Whenever it comes down to cooking, adding the right herbs and spices will make a great difference. Similarly, if you are a fan of guacamole and salsa, cilantro would be the perfect ingredient and livens up the dish with its bright and green leaves.
Cilantro will add the citrus flavor to the dishes and is readily used in Latin American cuisine. On the contrary, there are ongoing comparisons about dried cilantro vs. fresh. So, have a look!
Dried Cilantro vs Fresh Cilantro
If you are used to making pasta and lasagna, you would know that basil and oregano make delicious herbs for flavor and aroma. Similarly, the dried cilantro has an equally versatile flavor. If we look at the herbs, keep in mind that the majority of herbs tend to retain the flavor even if they are dried. Even more, the drying process helps enhance the palatability of the herbs. However, this isn’t the case with cilantro.
The dried cilantro has a somewhat similar flavor to fresh cilantro but the aroma will be different, as compared to the fresh one. In simpler words, the pungency seems off but the flavor will be similar. Dried cilantro has a mild flavor and it will add the subtle or mild flavor to the dishes without causing any sharp notes. To begin with, fresh cilantro has a sharp and pungent aroma but the flavor will be identical, be it dried cilantro or fresh cilantro.
Substitution Of Dried & Fresh Cilantro
Since there are differences in the aroma, people often wonder if they can use dried cilantro in place of fresh cilantro or the other way around. Subsequently, dried cilantro is great for people who don’t like cilantro (yes, you read that right). This is because the flavor of dried cilantro will be subtle and mild, but if you add it in sufficient amount, the taste will be identifiable. In simpler words, dried cilantro will omit the herb pretty much.
With this being said, dried cilantro is not suitable for substituting fresh cilantro, especially if you are cooking for someone who loves cilantro. For the same reason, if you need to substitute fresh cilantro that doesn’t impact the flavor or aroma, dried cilantro is not the right fit. On the contrary, you can use fresh cilantro rather than dried cilantro while cooking, but it’s suggested to add fresh cilantro at the end of the cooking cycle.
Do Cuisines Matter?
Some people often wonder if dried cilantro or fresh cilantro can be used in similar cuisines. Truth be told, the difference in flavor and aroma has made it evident that dried and fresh cilantro cannot be used in the same dishes. With this being said, dried cilantro can be used in dishes that demand longer cooking time, such as marinade and polo chicken since these dishes don’t demand sharp notes or pungency in the dish.

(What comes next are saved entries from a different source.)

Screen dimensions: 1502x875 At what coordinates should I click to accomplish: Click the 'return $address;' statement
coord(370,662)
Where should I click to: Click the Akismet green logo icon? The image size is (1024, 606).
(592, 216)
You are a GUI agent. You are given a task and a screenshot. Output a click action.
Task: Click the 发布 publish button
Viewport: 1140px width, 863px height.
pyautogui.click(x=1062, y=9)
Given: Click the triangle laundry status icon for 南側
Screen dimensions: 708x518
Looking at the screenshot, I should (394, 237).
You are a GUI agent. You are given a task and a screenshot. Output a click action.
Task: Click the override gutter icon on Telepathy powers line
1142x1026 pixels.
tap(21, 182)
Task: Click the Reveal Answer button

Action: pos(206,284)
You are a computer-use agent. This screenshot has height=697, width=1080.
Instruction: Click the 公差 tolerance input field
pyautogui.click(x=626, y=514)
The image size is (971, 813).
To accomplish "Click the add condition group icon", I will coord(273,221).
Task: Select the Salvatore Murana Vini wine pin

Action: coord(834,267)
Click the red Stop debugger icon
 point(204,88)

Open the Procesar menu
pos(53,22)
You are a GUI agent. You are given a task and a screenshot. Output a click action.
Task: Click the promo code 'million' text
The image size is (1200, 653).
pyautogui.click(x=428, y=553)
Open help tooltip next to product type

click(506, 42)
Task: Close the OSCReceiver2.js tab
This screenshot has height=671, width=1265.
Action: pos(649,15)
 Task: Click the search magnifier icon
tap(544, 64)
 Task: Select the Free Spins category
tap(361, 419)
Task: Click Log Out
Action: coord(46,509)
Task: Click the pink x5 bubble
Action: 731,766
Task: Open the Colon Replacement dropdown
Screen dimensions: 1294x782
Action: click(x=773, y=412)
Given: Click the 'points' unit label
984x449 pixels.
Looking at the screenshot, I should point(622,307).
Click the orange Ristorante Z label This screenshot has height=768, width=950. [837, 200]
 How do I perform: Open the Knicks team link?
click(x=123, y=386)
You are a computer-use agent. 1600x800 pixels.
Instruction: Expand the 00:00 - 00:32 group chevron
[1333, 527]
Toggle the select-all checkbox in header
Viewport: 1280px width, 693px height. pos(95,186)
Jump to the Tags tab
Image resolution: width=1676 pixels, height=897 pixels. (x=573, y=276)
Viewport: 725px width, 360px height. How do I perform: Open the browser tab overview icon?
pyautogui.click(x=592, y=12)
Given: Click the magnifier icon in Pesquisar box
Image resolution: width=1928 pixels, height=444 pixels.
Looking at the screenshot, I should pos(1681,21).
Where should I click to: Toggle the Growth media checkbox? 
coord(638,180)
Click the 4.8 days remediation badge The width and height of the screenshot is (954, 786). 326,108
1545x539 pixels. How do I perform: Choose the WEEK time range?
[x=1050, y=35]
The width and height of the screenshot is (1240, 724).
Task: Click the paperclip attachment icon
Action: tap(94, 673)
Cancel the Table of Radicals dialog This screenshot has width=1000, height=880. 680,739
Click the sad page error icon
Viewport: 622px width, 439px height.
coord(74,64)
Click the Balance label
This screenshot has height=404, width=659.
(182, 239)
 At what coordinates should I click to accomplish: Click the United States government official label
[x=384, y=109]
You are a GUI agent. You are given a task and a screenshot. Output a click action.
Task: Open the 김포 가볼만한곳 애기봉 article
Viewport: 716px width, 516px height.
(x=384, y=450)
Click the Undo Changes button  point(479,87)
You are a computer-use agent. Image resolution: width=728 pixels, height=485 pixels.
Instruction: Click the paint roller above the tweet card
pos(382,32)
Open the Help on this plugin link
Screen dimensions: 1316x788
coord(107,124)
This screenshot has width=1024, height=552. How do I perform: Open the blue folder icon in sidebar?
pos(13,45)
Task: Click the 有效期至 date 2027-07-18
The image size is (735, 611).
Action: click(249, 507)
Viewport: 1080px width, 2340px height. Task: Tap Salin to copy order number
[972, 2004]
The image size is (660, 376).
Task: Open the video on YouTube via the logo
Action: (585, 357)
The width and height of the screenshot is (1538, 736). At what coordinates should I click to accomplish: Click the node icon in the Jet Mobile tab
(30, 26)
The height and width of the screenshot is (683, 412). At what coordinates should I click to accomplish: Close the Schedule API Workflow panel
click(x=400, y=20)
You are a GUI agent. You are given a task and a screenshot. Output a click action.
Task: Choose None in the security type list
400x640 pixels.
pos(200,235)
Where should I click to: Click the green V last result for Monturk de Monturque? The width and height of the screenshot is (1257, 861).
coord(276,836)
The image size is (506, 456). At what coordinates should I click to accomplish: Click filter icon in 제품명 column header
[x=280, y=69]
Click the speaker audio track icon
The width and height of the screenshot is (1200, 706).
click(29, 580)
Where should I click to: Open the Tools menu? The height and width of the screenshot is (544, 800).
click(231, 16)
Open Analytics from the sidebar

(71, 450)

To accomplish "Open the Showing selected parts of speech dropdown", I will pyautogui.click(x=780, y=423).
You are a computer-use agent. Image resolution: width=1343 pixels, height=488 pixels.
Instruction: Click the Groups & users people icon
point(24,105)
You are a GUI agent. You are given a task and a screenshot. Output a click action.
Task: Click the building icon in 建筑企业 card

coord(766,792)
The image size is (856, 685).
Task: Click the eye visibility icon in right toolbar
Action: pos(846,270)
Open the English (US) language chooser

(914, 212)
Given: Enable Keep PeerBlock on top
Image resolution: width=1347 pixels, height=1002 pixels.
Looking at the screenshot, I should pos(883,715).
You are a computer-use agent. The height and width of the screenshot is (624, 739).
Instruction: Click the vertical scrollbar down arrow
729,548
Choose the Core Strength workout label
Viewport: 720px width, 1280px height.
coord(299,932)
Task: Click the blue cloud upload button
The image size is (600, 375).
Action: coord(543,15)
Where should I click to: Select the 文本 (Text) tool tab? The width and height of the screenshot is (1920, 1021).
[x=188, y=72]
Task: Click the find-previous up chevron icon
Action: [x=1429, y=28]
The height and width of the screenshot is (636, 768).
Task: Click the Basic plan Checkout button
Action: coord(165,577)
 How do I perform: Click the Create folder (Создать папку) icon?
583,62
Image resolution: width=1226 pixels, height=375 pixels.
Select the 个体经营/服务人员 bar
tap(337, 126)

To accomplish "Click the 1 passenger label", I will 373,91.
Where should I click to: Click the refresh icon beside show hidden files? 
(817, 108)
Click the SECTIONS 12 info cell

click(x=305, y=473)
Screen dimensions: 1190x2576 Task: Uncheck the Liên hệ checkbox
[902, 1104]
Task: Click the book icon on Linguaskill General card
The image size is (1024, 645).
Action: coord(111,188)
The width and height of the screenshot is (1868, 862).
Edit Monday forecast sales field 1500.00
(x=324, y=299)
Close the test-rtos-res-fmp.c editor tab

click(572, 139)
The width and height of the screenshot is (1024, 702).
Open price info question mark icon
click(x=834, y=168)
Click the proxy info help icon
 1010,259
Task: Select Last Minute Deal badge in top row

On the contrary, if a recipe must be cooked with cilantro, which means you need the fresh flavor. For this purpose, in case you need to use dried cilantro in the cooked dishes, you must add it in the early cooking process as it provides time for infusing mild flavor into the dish. Similarly, dried cilantro cannot be used in sandwiches or chimichurri sauce since these recipes demand fresh flavor infusion. With this being said, cilantro is usually used in fresh form since a dry one doesn’t have a sharp flavor.
While we are talking about the differences between dried and fresh cilantro, we cannot avoid the taste factor. To begin with, fresh cilantro is basically used in dishes that must leave behind the fresh flavor. In addition, cilantro doesn’t even dry up properly. Similarly, fresh cilantro is widely used in Yemeni zhug, chermoula, or is scattered on salsa, or Indian dishes. In addition, the cilantro plant seeds are used to make coriander spice, which is often used as a substitute for dry cilantro.
As far as the taste is concerned, fresh cilantro has a lemon-like, pungent, and peppery taste but it tastes soapy as well to some people. In contrast, when cilantro is dried, it can lose a huge fraction of taste and flavor. All in all, the differences are clear and you can decide which form you want!